Exercise directions ->
Check each line of the records below for the string "video", then state how many lines contain it, with no other output.

Saved entries ->
BEGIN
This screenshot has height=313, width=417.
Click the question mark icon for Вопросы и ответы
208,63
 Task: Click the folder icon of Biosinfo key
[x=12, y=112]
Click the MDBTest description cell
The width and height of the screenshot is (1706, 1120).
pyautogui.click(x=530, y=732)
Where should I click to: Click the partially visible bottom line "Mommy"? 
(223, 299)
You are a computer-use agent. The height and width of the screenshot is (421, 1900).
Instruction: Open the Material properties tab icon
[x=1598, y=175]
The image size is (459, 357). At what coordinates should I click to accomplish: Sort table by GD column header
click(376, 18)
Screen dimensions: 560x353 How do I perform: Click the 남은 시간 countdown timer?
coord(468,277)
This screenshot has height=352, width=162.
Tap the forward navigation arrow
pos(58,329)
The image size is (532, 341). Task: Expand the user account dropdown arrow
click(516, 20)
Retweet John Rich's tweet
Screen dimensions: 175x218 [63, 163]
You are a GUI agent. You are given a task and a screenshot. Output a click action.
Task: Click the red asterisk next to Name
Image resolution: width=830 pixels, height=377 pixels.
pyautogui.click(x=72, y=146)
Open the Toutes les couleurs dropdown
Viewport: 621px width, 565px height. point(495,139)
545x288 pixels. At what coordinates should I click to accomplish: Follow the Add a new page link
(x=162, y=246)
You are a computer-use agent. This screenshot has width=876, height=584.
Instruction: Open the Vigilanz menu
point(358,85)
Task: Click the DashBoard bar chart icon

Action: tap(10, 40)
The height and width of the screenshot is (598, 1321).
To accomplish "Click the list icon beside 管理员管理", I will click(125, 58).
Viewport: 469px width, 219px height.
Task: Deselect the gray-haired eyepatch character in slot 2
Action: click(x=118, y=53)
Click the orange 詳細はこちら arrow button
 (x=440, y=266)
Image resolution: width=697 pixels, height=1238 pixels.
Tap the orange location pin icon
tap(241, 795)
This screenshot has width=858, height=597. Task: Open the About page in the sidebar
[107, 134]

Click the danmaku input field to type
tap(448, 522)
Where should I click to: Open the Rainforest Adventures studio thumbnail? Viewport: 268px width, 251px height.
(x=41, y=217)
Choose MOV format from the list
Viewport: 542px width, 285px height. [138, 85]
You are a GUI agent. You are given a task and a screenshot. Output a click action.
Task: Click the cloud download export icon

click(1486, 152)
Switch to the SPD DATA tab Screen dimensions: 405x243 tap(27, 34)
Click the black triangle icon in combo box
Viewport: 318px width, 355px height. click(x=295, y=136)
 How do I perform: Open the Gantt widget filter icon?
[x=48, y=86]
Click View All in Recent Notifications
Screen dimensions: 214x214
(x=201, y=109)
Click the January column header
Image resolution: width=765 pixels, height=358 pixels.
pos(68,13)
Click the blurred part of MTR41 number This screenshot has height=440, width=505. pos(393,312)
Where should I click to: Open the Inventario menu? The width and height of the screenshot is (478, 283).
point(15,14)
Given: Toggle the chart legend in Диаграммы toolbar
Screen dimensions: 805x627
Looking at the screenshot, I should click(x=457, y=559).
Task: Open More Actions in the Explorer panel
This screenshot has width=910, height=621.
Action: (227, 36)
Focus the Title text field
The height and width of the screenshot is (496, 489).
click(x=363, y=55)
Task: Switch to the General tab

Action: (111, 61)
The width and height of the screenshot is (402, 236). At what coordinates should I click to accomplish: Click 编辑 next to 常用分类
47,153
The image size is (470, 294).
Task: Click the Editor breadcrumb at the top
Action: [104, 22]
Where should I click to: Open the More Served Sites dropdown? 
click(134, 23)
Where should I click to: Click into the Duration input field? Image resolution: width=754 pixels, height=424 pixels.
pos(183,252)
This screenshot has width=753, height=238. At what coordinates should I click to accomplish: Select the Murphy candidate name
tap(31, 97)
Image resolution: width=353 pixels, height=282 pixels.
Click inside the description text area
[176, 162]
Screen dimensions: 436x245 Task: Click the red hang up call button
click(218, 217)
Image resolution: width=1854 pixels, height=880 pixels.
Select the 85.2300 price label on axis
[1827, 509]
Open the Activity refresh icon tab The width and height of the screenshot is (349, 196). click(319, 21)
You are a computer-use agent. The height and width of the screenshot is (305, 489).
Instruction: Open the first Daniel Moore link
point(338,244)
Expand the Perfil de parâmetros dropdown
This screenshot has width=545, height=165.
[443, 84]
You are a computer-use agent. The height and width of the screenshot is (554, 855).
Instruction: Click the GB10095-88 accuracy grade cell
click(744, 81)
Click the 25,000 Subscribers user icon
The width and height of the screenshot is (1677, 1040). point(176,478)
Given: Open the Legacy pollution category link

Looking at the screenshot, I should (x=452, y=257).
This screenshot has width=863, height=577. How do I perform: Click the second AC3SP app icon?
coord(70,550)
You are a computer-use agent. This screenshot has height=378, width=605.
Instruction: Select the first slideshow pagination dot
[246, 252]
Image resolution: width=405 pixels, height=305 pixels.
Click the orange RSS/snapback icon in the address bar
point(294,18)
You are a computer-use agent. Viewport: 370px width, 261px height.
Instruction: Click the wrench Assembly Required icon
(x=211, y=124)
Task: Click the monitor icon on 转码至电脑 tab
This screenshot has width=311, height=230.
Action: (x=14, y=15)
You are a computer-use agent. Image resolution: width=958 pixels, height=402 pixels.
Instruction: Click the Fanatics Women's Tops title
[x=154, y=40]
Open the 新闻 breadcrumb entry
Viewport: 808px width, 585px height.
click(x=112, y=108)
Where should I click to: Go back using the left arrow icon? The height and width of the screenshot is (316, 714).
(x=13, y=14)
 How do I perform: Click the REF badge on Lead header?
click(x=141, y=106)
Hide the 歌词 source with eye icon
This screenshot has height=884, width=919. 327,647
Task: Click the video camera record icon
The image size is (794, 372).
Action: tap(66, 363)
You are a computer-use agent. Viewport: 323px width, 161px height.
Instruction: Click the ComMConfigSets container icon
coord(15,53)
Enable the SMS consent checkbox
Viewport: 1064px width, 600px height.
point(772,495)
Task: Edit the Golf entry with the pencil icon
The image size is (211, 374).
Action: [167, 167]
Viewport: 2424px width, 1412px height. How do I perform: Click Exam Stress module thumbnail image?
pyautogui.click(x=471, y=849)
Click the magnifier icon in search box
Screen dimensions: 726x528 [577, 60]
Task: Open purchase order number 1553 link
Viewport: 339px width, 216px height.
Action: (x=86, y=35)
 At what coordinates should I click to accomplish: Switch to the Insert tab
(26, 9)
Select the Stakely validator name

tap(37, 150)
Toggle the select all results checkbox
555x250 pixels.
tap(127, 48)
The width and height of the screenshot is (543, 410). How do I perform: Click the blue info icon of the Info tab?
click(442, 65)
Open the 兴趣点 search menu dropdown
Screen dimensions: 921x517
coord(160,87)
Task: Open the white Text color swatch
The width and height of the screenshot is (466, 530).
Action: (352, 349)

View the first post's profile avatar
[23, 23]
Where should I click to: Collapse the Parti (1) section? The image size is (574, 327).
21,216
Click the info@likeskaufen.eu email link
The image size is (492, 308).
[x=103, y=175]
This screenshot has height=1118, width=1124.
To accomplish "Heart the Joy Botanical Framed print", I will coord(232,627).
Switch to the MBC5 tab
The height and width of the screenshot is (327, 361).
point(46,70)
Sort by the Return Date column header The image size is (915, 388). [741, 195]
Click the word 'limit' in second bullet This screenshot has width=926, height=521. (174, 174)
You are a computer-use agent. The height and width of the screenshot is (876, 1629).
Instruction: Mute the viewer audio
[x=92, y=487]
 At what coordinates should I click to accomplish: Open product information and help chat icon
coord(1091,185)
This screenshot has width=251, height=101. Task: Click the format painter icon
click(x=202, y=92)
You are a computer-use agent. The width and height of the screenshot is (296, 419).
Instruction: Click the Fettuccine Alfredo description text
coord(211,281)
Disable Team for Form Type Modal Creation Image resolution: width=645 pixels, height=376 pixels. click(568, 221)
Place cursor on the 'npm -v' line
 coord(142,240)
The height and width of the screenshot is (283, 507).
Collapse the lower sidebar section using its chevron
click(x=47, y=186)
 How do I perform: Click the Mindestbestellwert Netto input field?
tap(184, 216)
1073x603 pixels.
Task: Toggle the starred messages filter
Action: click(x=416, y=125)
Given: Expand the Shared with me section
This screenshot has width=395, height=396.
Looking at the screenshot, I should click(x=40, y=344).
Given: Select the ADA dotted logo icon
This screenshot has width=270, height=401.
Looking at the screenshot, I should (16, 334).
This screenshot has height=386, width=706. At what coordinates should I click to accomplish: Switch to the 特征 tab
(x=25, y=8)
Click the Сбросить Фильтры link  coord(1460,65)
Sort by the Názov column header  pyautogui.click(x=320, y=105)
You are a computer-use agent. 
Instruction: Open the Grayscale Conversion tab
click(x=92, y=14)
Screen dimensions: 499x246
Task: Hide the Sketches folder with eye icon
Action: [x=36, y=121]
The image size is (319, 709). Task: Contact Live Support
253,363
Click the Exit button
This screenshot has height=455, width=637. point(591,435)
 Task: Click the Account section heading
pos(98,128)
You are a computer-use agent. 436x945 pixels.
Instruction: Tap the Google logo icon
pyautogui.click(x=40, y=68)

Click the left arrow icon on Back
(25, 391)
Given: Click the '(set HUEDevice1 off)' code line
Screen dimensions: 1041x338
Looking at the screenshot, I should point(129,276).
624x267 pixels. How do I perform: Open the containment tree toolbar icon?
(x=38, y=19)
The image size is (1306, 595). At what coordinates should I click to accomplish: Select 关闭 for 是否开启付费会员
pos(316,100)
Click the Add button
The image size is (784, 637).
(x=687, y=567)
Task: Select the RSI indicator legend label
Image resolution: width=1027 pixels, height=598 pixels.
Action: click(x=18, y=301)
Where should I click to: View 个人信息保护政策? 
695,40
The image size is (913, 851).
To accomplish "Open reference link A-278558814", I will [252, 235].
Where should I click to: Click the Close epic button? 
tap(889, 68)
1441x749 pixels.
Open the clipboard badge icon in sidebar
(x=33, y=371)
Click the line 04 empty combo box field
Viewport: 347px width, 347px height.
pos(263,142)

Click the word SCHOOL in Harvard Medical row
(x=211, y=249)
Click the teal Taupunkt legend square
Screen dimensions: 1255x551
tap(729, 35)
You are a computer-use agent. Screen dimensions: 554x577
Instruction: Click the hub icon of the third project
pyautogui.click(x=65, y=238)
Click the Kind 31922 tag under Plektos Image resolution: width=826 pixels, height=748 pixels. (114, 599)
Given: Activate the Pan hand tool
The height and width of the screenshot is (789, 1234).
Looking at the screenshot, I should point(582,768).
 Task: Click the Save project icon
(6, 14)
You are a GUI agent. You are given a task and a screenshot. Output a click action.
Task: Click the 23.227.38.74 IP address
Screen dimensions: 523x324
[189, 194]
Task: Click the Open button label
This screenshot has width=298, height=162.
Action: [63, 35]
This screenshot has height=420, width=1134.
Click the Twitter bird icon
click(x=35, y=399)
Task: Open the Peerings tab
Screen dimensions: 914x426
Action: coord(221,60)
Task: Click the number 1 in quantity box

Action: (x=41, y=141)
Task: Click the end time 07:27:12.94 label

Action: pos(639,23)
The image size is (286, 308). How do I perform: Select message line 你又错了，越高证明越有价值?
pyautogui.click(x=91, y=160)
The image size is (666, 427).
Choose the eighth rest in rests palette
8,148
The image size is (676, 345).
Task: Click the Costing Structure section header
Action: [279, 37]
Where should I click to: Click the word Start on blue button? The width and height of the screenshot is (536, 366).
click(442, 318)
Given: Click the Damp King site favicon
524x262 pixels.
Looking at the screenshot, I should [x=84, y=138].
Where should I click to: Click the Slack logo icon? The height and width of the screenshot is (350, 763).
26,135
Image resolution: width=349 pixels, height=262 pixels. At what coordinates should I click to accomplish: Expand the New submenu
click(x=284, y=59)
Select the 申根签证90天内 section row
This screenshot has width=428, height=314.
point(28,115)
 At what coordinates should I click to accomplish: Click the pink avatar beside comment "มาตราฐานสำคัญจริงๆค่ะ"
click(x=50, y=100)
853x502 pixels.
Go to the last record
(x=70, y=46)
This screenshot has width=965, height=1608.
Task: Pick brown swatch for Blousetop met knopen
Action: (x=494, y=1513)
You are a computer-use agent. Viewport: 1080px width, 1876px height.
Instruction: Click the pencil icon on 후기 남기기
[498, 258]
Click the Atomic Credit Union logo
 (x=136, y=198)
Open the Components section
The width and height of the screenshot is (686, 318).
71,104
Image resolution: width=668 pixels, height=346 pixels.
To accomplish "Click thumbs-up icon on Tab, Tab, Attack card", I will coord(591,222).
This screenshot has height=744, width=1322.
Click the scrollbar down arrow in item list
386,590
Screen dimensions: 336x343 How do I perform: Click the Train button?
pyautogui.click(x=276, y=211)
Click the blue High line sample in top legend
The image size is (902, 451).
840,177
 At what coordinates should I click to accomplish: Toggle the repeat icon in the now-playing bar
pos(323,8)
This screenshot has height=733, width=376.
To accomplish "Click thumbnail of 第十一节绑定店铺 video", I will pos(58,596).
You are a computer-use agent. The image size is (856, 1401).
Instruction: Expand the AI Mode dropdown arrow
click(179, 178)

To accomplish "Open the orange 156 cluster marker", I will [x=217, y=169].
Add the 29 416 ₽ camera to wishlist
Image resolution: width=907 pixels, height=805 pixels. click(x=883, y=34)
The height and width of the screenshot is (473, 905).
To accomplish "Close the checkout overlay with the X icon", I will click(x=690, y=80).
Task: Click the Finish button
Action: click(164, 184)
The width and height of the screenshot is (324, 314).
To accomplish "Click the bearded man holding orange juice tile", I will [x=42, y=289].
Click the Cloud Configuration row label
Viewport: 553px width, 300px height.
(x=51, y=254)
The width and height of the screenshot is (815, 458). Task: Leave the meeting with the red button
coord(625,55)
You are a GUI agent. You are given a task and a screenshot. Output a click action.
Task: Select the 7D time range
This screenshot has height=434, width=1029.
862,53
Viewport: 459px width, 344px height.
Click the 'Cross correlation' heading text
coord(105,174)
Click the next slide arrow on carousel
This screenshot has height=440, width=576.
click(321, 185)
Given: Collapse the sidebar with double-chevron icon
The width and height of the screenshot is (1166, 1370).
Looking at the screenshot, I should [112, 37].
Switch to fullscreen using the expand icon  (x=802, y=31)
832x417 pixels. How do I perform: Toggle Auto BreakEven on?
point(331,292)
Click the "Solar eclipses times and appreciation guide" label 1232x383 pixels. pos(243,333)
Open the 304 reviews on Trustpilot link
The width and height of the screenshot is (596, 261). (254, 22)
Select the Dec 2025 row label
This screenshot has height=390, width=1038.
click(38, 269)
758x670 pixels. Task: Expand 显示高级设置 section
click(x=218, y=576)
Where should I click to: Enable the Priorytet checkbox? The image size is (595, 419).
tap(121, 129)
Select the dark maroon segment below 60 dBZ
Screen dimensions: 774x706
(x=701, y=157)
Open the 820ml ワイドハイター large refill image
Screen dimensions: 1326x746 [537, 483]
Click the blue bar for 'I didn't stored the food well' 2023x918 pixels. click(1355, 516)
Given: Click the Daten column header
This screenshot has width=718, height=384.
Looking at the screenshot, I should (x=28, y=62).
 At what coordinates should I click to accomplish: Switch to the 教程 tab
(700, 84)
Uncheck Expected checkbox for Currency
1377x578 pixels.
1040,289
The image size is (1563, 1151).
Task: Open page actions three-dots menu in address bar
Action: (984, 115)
END
Expected output ->
2